Simulate Claims

Brian A. Fannin

2017-06-05

Individual claim simulation fits into two basic categories: 1) wait-time and 2) link ratio. An example of the first may be found in Stanard and an example of the second may be found in Guszcza.

Wait-time modelling

Claim simulation occurs once we have a data frame of policies. For each row in this data frame, we will simulate zero or more claims and zero or more claim transactions.

library(imaginator)
set.seed(12345)
dfPolicy <- SimulatePolicies(2, 2001:2005)

dfPolicy %>% 
  head(5) %>% 
  kable()
PolicyEffectiveDate PolicyExpirationDate Exposure PolicyholderID
1 2001-09-21 2002-09-20 1 1
2 2001-11-16 2002-11-15 1 2
21 2002-11-16 2003-11-15 1 2
11 2002-09-21 2003-09-20 1 1
22 2003-11-16 2004-11-15 1 2

We’ll begin with non-stochastic wait times and claim frequencies.

dfClaimTransactions <- ClaimsByWaitTime(
    dfPolicy
  , ClaimFrequency = FixedHelper(2)
  , PaymentFrequency = FixedHelper(3)
  , OccurrenceWait = FixedHelper(10)
  , ReportWait = FixedHelper(5)
  , PayWait = FixedHelper(5)
  , PaySeverity = FixedHelper(50))

Here we have assumed that each policy will generate 2 claims and each claim will produce 3 payment. Because we have 10 policies, this means we have 60 claim payments. Here they are for the first policy:

dfClaimTransactions %>% 
  filter(PolicyholderID == 1, lubridate::year(PolicyEffectiveDate) == 2001) %>% 
  select(ClaimID, OccurrenceDate, ReportDate, PaymentDate, PaymentAmount) %>% 
  kable()
ClaimID OccurrenceDate ReportDate PaymentDate PaymentAmount
1 2001-10-01 2001-10-06 2001-10-11 50
1 2001-10-01 2001-10-06 2001-10-16 50
1 2001-10-01 2001-10-06 2001-10-21 50
2 2001-10-01 2001-10-06 2001-10-11 50
2 2001-10-01 2001-10-06 2001-10-16 50
2 2001-10-01 2001-10-06 2001-10-21 50

Let’s do that again with some random amounts. We’ll keep the claim frequency fixed so that we can compare to the output above.

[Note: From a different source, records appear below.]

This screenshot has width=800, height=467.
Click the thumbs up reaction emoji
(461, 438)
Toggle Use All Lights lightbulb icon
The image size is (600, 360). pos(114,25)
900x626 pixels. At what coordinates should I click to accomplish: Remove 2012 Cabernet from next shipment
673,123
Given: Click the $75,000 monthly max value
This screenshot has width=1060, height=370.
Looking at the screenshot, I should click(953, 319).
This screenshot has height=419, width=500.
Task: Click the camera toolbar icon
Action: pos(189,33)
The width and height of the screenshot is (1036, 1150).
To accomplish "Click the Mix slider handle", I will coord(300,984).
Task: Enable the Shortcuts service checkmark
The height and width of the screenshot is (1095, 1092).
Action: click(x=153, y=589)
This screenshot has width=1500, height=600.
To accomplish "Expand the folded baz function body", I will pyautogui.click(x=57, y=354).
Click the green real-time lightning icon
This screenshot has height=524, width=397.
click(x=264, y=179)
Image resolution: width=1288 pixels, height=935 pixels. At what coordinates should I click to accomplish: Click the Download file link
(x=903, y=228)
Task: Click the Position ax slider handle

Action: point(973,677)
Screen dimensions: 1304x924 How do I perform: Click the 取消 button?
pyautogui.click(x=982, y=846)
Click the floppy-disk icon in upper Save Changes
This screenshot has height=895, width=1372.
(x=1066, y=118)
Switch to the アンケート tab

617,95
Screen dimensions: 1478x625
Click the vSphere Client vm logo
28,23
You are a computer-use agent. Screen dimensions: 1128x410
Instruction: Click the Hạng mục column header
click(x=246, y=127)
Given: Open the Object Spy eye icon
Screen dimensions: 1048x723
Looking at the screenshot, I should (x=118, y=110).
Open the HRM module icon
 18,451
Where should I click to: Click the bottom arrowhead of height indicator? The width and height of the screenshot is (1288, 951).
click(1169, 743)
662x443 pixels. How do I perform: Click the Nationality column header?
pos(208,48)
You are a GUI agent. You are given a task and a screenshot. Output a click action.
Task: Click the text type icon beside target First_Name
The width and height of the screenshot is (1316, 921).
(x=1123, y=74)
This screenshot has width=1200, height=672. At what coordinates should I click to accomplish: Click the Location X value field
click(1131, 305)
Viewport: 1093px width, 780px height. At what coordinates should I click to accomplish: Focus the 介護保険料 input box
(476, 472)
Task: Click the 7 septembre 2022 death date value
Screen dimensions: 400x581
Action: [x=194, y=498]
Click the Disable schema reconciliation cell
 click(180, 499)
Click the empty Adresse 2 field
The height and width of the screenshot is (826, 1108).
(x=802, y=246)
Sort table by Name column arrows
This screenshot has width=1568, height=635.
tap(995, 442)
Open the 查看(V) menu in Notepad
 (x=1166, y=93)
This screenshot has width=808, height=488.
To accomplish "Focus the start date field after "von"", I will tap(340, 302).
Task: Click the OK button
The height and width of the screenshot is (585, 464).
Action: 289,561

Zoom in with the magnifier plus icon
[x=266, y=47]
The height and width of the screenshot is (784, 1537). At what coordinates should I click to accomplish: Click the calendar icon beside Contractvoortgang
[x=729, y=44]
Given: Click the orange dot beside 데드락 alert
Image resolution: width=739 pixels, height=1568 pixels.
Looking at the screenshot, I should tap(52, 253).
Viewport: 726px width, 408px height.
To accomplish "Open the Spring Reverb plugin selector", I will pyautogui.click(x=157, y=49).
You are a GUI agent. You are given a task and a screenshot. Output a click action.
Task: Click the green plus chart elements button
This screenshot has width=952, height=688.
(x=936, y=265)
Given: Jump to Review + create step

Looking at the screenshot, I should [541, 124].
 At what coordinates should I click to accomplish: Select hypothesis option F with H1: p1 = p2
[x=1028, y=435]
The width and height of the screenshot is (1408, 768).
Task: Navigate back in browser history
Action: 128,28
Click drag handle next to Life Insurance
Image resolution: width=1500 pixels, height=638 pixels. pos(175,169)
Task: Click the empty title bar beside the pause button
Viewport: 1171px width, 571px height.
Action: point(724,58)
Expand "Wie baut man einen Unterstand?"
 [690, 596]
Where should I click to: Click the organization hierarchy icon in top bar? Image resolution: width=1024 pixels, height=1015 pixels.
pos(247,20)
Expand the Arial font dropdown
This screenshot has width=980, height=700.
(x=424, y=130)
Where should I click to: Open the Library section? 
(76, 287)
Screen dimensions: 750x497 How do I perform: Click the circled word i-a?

dfClaimTransactions <- ClaimsByWaitTime(
    dfPolicy
  , ClaimFrequency = FixedHelper(2)
  , PaymentFrequency = PoissonHelper(2)
  , OccurrenceWait = PoissonHelper(10)
  , ReportWait = PoissonHelper(5)
  , PayWait = PoissonHelper(5)
  , PaySeverity = LognormalHelper(log(50), 0.5*log(50)))
ClaimID OccurrenceDate ReportDate PaymentDate PaymentAmount
1 2001-09-25 2001-10-02 2001-10-06 8.660829
1 2001-09-25 2001-10-02 2001-10-12 273.995097
1 2001-09-25 2001-10-02 2001-10-22 134.503747
1 2001-09-25 2001-10-02 2001-10-28 95.663423
2 2001-10-02 2001-10-05 2001-10-10 1503.396967
2 2001-10-02 2001-10-05 2001-10-18 49.134663

Note that the transaction data is denormalized. The policy and claim information fields are repeated.